2015 TLCERF Grant Recipient

The Tyler Lewis Clean Energy Research Foundation received many qualified applications for the 2015 Research Grant. The motivation, dedication and depth of knowledge of the applicants were inspiring. After adjudication by the Granting Advisory members and the Foundation Board members, we are exceedingly proud to announce the selection of Nimrat Obhi as the 2015 Tyler Lewis Clean Energy Research Foundation Grant recipient!

Nimrat is from Ottawa, Ontario, and received her HBSc in Biomedical Sciences from the University of Ottawa in 2014. She then enrolled as a PhD student in the Seferos Research Group in the Department of Chemistry at the University of Toronto. She is passionate about the use of alternative energies and is currently working on new materials for organic solar cells. In her spare time she enjoys skiing, music, swimming, and searching for the perfect Toronto hiking trail.

Nimrat is an exceedingly accomplished young woman, with impressive volunteer experience, numerous academic awards and outstanding personal achievements. Below, in her own words, is an overview of her work with Unique Polymers for Organic Solar Cells.
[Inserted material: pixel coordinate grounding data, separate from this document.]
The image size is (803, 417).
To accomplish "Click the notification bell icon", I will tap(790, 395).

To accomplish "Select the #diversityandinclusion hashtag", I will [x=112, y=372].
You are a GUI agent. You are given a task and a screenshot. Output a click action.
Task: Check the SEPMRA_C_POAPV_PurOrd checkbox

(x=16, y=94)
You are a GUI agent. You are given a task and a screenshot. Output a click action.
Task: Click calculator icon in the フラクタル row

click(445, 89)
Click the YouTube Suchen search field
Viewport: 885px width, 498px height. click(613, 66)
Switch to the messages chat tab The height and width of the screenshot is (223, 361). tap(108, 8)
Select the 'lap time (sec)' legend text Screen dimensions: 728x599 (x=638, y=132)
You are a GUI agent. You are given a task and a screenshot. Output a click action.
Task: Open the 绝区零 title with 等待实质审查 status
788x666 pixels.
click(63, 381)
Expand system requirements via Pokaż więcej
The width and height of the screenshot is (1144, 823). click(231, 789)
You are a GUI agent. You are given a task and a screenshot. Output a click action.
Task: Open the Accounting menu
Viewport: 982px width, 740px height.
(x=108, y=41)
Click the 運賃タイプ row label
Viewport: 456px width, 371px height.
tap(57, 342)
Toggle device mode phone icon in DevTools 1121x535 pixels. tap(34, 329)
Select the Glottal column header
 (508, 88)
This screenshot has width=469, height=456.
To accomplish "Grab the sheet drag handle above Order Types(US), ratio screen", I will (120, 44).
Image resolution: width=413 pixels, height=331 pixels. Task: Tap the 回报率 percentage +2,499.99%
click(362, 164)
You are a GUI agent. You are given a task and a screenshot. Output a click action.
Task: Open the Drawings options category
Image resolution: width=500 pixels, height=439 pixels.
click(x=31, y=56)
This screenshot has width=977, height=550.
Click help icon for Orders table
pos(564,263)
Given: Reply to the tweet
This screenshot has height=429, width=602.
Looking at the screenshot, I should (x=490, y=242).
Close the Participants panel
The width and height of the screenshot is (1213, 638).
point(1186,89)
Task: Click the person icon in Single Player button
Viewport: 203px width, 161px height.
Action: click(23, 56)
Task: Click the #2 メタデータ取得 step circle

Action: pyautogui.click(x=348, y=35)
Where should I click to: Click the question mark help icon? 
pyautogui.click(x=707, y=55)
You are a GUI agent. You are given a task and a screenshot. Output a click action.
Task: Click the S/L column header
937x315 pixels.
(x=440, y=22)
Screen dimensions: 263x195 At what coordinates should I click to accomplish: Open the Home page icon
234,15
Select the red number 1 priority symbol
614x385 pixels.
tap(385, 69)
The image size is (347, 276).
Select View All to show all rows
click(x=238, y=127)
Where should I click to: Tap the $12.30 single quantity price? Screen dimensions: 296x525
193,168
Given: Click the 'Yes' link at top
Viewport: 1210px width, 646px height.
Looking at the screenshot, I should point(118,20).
Clean, renewable energy sources are of paramount importance, particularly since non-renewable sources of energy are in limited supply, harmful to the environment, and negatively impact local ecosystems. Of particular interest is solar energy conversion, where sunlight is converted into electricity without carbon emissions. Many different materials can be used to manufacture a solar cell; my interests are focused on semiconducting plastics, known as polymers.Semiconducting organic polymers are long chains of small carbon-based molecules and are appealing materials for solar cells. There are numerous advantages in using these polymers because they can be synthesized in high volumes at low cost, they are flexible, and small amounts of material are able to absorb large amounts of light.When organic polymers are used as the light-absorbing material in solar cells, they convert sunlight into positive and negative charges that are transported through the cell to generate electricity. If we can increase the ability of the polymers to absorb more light or to transport these charges, we will make more efficient polymer solar cells.My PhD research focuses on the development of new types of organic polymers with a unique two-dimensional design that increases their ability to both absorb light and transport charge. The synthesis of these polymers is currently underway, after which I will study their properties before fabricating a prototype solar cell using these polymers as the light-absorbing and charge conducting material. I hope to learn how their unique structure influences their properties, and to ultimately show that these distinctive materials are useful for the fabrication of high-efficiency polymer solar cells.

The Tyler Lewis Clean Energy Research Foundation is proud to contribute to the support of Nimrat’s project in sustainable clean energy research!